Oakland Rhapsody’s cover captures an iconic image of the city: picturesque Lake Merritt, ringed with twinkling lights of gold, an juxtaposition of worlds with a bird sanctuary and library on one end, and on the other, the infamous high rise of Huey P. Newton, co-founder of the Black Panther Party for Self Defense and author of Revolutionary Suicide. The photos are essays, poems, confessionals, manifestos. Each single one is a mini saga waiting to be told. The seen-better-days guy downing a beer can in front of a dilapidated storefront sign reading Herbs & Remedies, and, so small you almost miss it the first time, Drugs. The kids strutting down the sidewalk in front a a mural – of kids strutting down the sidewalk. The Chinese-Mexican-Native-White Vietnamese street fairs, parades, church services, barbershops, basketball courts cowboy gangsta grandmas. This is the city of Oakland, immortalized in all its ever-changing glory.

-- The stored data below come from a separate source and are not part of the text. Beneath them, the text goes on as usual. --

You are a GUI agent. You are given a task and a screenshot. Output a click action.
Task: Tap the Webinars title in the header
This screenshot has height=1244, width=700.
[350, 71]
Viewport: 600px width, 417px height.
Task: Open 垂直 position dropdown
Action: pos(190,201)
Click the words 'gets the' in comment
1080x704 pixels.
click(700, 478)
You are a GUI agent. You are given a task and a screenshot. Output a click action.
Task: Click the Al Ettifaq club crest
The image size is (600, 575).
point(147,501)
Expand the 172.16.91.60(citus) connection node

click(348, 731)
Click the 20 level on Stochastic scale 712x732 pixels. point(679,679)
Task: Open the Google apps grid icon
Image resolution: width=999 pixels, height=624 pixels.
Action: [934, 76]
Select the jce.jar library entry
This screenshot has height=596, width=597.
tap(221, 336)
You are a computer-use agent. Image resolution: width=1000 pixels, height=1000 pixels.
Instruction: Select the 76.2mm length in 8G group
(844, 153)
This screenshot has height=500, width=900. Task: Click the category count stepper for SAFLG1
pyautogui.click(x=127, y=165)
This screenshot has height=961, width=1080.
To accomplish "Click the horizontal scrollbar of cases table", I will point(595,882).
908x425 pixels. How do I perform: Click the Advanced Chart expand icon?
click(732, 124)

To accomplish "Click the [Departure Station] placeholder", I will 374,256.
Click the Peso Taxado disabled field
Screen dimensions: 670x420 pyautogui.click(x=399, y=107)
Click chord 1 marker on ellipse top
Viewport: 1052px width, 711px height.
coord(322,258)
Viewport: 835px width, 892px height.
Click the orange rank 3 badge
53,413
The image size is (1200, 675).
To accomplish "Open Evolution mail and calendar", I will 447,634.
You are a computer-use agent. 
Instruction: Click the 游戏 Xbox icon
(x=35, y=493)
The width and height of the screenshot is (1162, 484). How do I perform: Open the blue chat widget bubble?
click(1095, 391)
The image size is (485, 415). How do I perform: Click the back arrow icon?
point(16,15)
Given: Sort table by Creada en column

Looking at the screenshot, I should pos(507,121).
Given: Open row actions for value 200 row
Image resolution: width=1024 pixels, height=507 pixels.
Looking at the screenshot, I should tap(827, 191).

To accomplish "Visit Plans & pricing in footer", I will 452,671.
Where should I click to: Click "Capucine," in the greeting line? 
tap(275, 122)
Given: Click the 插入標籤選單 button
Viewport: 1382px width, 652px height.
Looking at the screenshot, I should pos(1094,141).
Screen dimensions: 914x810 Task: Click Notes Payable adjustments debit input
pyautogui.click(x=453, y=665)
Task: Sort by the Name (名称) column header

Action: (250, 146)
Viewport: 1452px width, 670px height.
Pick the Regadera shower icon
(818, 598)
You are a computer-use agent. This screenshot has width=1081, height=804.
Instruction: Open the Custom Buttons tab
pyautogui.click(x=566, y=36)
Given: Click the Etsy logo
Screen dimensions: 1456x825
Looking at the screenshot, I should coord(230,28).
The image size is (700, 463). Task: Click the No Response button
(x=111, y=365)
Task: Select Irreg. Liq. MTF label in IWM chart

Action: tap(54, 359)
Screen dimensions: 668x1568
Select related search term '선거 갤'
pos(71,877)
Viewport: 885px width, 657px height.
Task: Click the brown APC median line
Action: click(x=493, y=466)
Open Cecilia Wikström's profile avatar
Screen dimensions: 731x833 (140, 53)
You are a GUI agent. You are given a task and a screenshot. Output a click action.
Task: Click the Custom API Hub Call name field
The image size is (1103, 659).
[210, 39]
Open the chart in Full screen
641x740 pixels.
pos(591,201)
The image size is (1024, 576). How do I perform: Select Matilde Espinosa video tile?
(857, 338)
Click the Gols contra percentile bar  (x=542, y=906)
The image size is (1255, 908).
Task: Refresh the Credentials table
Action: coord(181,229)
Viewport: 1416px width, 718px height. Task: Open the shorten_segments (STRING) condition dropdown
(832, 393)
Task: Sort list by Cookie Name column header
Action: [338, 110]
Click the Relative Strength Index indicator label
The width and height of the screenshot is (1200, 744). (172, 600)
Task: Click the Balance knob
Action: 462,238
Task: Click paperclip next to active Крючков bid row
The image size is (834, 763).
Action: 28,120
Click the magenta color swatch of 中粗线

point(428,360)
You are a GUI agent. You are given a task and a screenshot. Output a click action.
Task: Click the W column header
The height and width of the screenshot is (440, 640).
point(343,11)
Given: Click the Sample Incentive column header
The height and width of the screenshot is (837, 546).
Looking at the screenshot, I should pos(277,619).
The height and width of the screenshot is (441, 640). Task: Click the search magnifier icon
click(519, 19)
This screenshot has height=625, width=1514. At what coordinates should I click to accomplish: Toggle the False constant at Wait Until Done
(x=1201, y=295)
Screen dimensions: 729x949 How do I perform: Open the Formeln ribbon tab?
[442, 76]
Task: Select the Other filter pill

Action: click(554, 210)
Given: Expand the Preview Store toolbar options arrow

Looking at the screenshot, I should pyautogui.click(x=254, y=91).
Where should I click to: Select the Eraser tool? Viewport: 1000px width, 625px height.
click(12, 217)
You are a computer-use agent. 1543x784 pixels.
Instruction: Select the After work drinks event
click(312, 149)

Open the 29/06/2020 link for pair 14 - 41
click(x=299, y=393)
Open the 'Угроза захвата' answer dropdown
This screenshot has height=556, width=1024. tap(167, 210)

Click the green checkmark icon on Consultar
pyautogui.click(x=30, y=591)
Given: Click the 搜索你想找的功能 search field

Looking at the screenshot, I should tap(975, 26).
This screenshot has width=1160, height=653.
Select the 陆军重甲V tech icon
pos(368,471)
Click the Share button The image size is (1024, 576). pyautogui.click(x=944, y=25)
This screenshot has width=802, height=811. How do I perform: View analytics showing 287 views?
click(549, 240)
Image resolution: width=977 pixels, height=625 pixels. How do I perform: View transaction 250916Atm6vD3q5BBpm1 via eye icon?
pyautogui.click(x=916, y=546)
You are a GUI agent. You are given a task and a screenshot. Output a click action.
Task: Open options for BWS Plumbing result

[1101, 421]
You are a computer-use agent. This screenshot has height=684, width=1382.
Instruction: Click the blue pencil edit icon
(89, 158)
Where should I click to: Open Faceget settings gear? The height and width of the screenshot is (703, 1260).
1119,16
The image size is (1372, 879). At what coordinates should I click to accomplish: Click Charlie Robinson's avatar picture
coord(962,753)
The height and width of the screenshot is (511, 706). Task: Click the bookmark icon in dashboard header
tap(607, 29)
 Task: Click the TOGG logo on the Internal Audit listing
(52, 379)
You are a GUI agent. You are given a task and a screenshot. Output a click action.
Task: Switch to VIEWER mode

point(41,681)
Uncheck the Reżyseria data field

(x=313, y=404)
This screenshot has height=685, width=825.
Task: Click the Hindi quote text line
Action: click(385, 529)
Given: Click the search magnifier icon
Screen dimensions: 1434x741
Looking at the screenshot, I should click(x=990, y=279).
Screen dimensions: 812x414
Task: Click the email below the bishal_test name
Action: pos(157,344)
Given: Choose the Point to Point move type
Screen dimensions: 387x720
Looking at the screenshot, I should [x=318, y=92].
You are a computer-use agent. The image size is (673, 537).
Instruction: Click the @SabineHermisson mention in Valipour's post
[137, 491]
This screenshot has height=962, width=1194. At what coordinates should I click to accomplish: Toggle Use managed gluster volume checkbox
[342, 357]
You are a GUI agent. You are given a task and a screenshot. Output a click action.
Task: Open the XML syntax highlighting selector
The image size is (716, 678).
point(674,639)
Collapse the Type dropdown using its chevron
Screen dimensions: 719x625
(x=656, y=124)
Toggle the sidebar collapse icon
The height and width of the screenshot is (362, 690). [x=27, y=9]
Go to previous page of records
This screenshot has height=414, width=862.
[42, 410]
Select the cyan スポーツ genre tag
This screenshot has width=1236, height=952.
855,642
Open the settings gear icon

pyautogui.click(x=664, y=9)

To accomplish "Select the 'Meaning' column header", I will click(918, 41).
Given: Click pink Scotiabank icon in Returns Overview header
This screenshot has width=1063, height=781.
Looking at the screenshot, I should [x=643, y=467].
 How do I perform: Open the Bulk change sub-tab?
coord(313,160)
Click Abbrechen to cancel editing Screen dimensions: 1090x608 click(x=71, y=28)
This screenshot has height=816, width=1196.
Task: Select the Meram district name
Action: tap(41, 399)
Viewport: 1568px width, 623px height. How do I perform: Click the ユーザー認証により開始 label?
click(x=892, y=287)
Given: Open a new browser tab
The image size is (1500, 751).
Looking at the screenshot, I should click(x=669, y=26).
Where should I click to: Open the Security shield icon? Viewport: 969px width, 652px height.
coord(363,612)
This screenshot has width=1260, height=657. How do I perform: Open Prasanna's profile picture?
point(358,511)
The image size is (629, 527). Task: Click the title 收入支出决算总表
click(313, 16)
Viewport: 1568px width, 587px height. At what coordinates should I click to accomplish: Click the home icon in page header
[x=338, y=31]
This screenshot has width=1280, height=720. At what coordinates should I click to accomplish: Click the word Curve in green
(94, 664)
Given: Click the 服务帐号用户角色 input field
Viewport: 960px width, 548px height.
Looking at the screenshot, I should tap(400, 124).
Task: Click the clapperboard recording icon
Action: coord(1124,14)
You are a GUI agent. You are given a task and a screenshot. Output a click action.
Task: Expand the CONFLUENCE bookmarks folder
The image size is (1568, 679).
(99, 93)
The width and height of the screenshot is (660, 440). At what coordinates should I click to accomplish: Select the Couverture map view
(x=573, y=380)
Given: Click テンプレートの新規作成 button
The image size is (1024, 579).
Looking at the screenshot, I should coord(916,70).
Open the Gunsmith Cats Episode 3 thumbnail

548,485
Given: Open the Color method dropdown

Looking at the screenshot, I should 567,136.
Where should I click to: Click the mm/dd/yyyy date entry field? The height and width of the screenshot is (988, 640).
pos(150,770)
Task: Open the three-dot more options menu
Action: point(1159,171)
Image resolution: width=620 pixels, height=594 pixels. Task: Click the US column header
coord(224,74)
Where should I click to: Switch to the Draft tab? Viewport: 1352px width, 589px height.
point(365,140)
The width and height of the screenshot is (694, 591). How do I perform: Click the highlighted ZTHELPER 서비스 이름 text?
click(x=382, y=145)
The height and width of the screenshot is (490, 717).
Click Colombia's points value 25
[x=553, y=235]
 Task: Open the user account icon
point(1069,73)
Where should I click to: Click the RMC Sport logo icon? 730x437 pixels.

Next up is My Love Affair with Miami Beach, with introductions and commentary by Isaac Bashevis Singer.
I love a good beach – but this is nothing like I’ve ever seen. This time Nagler’s subjects, intimates of the Jewish neighborhood of South Beach, are mostly aware of being photographed, which makes for a happy, happy book of posers. In this beautiful water world, I challenge you to find a picture of someone younger than 55. (Ok, there are a few, mostly children, and one picture of the most unsexy topless woman who, in any other context would probably be drool-worthy. Not here.) I’ve never visited Miami, except for disastrous hangovers in its airport, but my mental image of it, from this book, is a city of sweet, feisty grandmas in bikinis on clear, sandy beaches. A city overflowing with love. Old ladies loving life, flashing veiny legs while rollers rest in their hair. Lifelong girlfriends lunching, lovers holding age spotted hands, children playing, men with Nazi prison numbers, green on smooth forearms, prayers and yarmulkes on every corner, and the sun, my god the sun. Like every city, there are many parts that make up the whole of Miami. This is one of the best.
Finally, in Word on the Street, preface by Peter Selz: “Richard Nagler has photographed words, but substituted humans.” We are word people, so chances are, like me, you’ll want to blow up at least one of these photographs wall size to meditate on from time to time.
Because – words. Or more specifically, images of one person, one word. Haunting words, like the barely visible Lord on the wall where the silhouette of a cowboy-hat-wearing urbanite walks. A possible transient, trash bag at her feet, holding onto – as if her life depended on it – the street sign reading Lucky. A young girl in a bathing suit, in the middle of the city, acutely aware of her cuteness, showing off as she passes an Infinity car. A big, blue OXYGEN sign, while below it a security guard smokes. Nagler spent 30 years, seeking around the world, waiting for just the right person to meet that one sign. Selz’ introduction thoughtfully includes a brief history of the evolution of modern art’s use of things – Americana, pop culture artifacts, logos, the word – from Picasso to Walker Evans to Dennis Hopper. And as a postscript, to wrap it all up is a message on words, by the artist himself.
As we’re talking about his books, my recommendation is to pick up copies and experience them for yourselves. But for a sneak peek you can check out Nagler’s website, where each photo narrative is set to a soundtrack, and provides a sampling of the whole story.